**PROBLEM REQUIREMENTS:**
Give back the entries verbatim.

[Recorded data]
Start of Block

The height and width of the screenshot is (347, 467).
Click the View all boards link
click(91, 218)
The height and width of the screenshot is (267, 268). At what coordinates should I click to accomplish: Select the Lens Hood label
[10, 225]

End of Block

**SOLVED PROBLEM:**
The height and width of the screenshot is (347, 467).
Click the View all boards link
click(91, 218)
The height and width of the screenshot is (267, 268). At what coordinates should I click to accomplish: Select the Lens Hood label
[10, 225]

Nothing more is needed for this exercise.